Heba olan potansiyel
Taleplerinizi yaptırımlarınızla destekleyemezseniz, geleceğinizi karşınızdakinin ellerine teslim etmişiniz demektir. Sonunda avucunuzu yalamak kuvvetle muhtemeldir. Kimse çıkarını zedelemek, tıkır tıkır çalışan tezgahını tatil etmek pahasına boyun eğmez size.
Hele, epeydir orman kanunu uygulanan futbol aleminde…
Yaptırımlar da boş tehdit değil, güçlü ve korkutucu olacak. Son nefese kadar geri adım atılmayacak. O zaman blöf mü gerçek mi fark etmez. Anahtar kelime “caymamak”. Zaten yaptırımı yumuşatmak, “pazarlık” demek.

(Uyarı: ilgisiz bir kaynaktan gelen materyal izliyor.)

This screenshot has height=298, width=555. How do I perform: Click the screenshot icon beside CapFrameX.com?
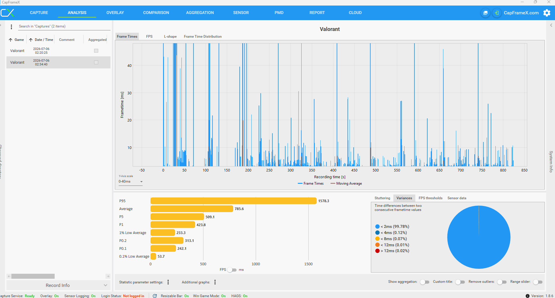point(485,13)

Pazarlık ayrı, mücadele ayrı. Biri uzlaşmacı öteki köktenci.
Yoksa, sahip olduğunuz gücü heba etmekle kalmaz bir çuval “haklılık gerekçenizi” berbat edersiniz.
Almadan verirsiniz!
Büyüklüğünü tarif etmeye rahmetli İslam Çupi’nin muazzam kalemi bile yetmeyen Fenerbahçe ve onun ete kana bürünmüş güncel hali Fenerbahçelinin kıyaslanamaz gücüne rağmen, sadece kulübe çelme takmakla kaldığınız gibi.
Bu tür direnişi bir tek Ghandi kazanmıştı tarihte. Ne bize uyar ne Fenerbahçe’ye.
Yerel Seçim yorgunu 23 bin Fenerbahçe delegesi Ramazan’ın en sıcak iftar vakti, mesaiden koşup niye tribünleri doldurdu?
“Yönetime ligden çekilme yetkisi vermek için”.
Yönetim “sportif devrim” onayını cebine koysun, sistemin payandalarını mıhlarından söksün, uğradığı haksızlıkları gidermekle kalmasın, yerine daha adil olanını kurmaya önayak olsun diye.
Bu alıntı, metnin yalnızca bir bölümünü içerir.